Extract provided
Resistance Training: Differences between training for muscle endurance, hypertrophy and strength

Vegan Body-builder Kenneth G. Williams.

There are three main goals people have when they resistance train, these are working on muscle endurance, increase  muscle size (hypertrophy) or increase muscle strength. For each of these different goals the amount of exercises, repetitions and weights you should use change. The information I am going to post here is taken mostly from my Fitness Instructor text book – we were told never to lose this information, it’s sort of like a ‘cheat sheet’ when writing programs.

The first thing we need to know however is what 1RM means and how to calculate it.

Calculating one- rep max

Your “one rep maximum” is one way to measure training intensity. This means you can perform an exercise with good form for one repetition at a certain weight but you physically cannot perform a complete second repetition. This is therefore your maximum and once you know this you can calculate what weight you should be lifting as a percentage of this maximum.

Finding out this one rep maximum is most accurate through trial and error in the gym, however it can be dangerous especially when lifting at a high load – for many exercises you will need a spotter or two. Make sure you warm up the specific body part before hand however do not fatigue the muscle you want to be able to perform at your best.

Alternatively you can do a three rep max and then estimate the weight for a one rep max or you can use this online calculator

http://www.exrx.net/Calculators/OneRepMax.html

MUSCLE ENDURANCE  

Muscle endurance will improve the muscles’ ability to repeatedly contract.Working on muscle endurance is great for all levels of fitness as it uses light weights. The many repetitions involved result in a  high energy and relatively continuous workout also great for general fitness and you will get some muscle size gains as well (but minimal strength gains).

Data section
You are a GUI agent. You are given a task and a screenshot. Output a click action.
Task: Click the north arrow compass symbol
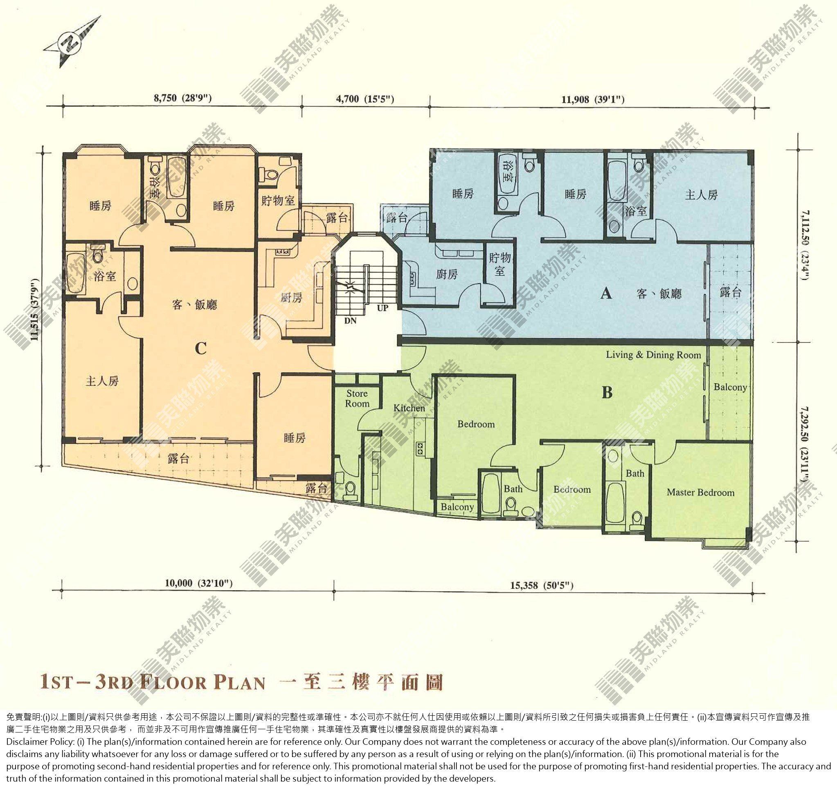(x=72, y=42)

Aim
Reproduce the resistance training article word for word, from its title to its final sentence. Work only from the resistance training article and ignore the listing.

Exercise response
Resistance Training: Differences between training for muscle endurance, hypertrophy and strength

Vegan Body-builder Kenneth G. Williams.

There are three main goals people have when they resistance train, these are working on muscle endurance, increase  muscle size (hypertrophy) or increase muscle strength. For each of these different goals the amount of exercises, repetitions and weights you should use change. The information I am going to post here is taken mostly from my Fitness Instructor text book – we were told never to lose this information, it’s sort of like a ‘cheat sheet’ when writing programs.

The first thing we need to know however is what 1RM means and how to calculate it.

Calculating one- rep max

Your “one rep maximum” is one way to measure training intensity. This means you can perform an exercise with good form for one repetition at a certain weight but you physically cannot perform a complete second repetition. This is therefore your maximum and once you know this you can calculate what weight you should be lifting as a percentage of this maximum.

Finding out this one rep maximum is most accurate through trial and error in the gym, however it can be dangerous especially when lifting at a high load – for many exercises you will need a spotter or two. Make sure you warm up the specific body part before hand however do not fatigue the muscle you want to be able to perform at your best.

Alternatively you can do a three rep max and then estimate the weight for a one rep max or you can use this online calculator

http://www.exrx.net/Calculators/OneRepMax.html

MUSCLE ENDURANCE  

Muscle endurance will improve the muscles’ ability to repeatedly contract.Working on muscle endurance is great for all levels of fitness as it uses light weights. The many repetitions involved result in a  high energy and relatively continuous workout also great for general fitness and you will get some muscle size gains as well (but minimal strength gains).